Google presents Suspicious Site Reporter, a special permission for the Chrome browser, to help report unsafe websites.

An application will make it easier for Google Safe Browsing team to send malicious site messages so that experts can review complaints, analyze them, and blacklist sites on Chrome and other browsers that support the Safe Browsing API.

This API supported by not only mobile and desktop versions of Chrome, but also mobile and desktop versions of Mozilla Firefox and Apple Safari.
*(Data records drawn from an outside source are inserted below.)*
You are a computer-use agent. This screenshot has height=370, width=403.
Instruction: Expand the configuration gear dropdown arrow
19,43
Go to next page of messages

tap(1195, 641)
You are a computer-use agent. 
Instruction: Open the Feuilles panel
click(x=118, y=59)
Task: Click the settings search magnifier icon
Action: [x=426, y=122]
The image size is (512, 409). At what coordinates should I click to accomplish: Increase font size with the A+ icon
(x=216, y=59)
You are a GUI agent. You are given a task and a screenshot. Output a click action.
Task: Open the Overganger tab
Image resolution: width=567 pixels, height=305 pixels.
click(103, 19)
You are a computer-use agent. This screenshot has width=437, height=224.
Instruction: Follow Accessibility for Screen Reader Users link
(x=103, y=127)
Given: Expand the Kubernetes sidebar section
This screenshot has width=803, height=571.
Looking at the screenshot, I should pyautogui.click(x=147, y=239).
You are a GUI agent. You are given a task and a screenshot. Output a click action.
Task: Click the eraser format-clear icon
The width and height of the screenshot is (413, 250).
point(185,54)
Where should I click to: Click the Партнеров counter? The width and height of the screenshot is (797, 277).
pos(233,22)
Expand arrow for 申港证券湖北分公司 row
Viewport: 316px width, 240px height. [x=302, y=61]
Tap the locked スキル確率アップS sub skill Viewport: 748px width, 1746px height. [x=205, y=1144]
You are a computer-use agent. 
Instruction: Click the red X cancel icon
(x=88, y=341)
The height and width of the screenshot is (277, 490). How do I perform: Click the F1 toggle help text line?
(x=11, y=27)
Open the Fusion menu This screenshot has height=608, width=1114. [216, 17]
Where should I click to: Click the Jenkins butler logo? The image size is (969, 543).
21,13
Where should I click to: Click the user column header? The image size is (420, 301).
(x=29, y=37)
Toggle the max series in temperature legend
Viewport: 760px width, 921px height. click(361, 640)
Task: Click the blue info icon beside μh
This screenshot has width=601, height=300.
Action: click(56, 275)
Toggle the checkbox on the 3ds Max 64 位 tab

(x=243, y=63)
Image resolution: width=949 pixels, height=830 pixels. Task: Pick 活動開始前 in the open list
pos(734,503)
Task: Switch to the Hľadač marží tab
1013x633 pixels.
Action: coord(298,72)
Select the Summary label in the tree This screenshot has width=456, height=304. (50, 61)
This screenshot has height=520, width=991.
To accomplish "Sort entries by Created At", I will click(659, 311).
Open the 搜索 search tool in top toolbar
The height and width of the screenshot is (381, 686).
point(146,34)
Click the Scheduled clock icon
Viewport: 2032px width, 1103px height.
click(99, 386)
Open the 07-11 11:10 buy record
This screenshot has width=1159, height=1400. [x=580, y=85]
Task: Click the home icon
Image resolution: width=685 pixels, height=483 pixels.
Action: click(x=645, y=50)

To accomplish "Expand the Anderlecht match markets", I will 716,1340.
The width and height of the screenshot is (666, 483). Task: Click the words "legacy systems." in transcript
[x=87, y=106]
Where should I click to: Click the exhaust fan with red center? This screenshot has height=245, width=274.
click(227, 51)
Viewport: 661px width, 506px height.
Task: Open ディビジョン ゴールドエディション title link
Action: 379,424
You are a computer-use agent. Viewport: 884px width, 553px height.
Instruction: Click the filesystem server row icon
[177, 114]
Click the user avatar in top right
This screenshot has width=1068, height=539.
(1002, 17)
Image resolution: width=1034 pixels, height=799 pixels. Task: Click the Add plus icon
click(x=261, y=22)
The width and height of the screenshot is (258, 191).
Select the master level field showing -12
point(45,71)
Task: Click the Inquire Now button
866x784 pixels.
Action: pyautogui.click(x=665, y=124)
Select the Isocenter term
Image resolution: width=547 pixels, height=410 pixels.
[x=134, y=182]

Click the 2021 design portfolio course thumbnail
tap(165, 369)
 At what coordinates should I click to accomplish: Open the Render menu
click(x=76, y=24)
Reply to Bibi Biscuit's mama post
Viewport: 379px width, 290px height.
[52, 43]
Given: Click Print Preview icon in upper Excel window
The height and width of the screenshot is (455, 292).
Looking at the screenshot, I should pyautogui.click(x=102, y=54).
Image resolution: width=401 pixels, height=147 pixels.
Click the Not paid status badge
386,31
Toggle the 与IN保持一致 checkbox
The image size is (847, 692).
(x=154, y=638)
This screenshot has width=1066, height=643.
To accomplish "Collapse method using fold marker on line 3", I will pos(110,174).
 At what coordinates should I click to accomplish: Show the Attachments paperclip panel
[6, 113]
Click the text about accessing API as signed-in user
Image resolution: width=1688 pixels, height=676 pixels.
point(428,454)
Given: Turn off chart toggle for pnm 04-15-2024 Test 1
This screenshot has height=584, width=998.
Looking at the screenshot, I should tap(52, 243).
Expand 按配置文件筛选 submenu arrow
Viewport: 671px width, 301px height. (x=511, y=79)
In total, Safe Browsing protects about 4 billion devices, browsers and applications worldwide.

Suspicious Site Reporter adds a special icon to Google Chrome toolbar. While clicking on it, opens a pop-up window, through which users can submit an automatic complaint about the current site, which seems suspicious to them. In fact, user will pass specialists not only the URL itself, but also a screen shot, contents of the DOM (including full HTML) and information about the entire referral chain.

“If the site is eventually added to the Safe Browsing lists, you will help protect not only Chrome users, but also users of other browsers, and the entire Internet”, – write Google engineers.

In addition to the expansion Suspicious Site Reporter, Google experts have announced another innovation. Google Chrome 75 users will now have access to new security warnings that will appear when a person visits sites with suspicious and misleading URLs. For example, the site paypai.com is obviously trying to imitate paypal.com, go0gle.com emulates google.com and so on.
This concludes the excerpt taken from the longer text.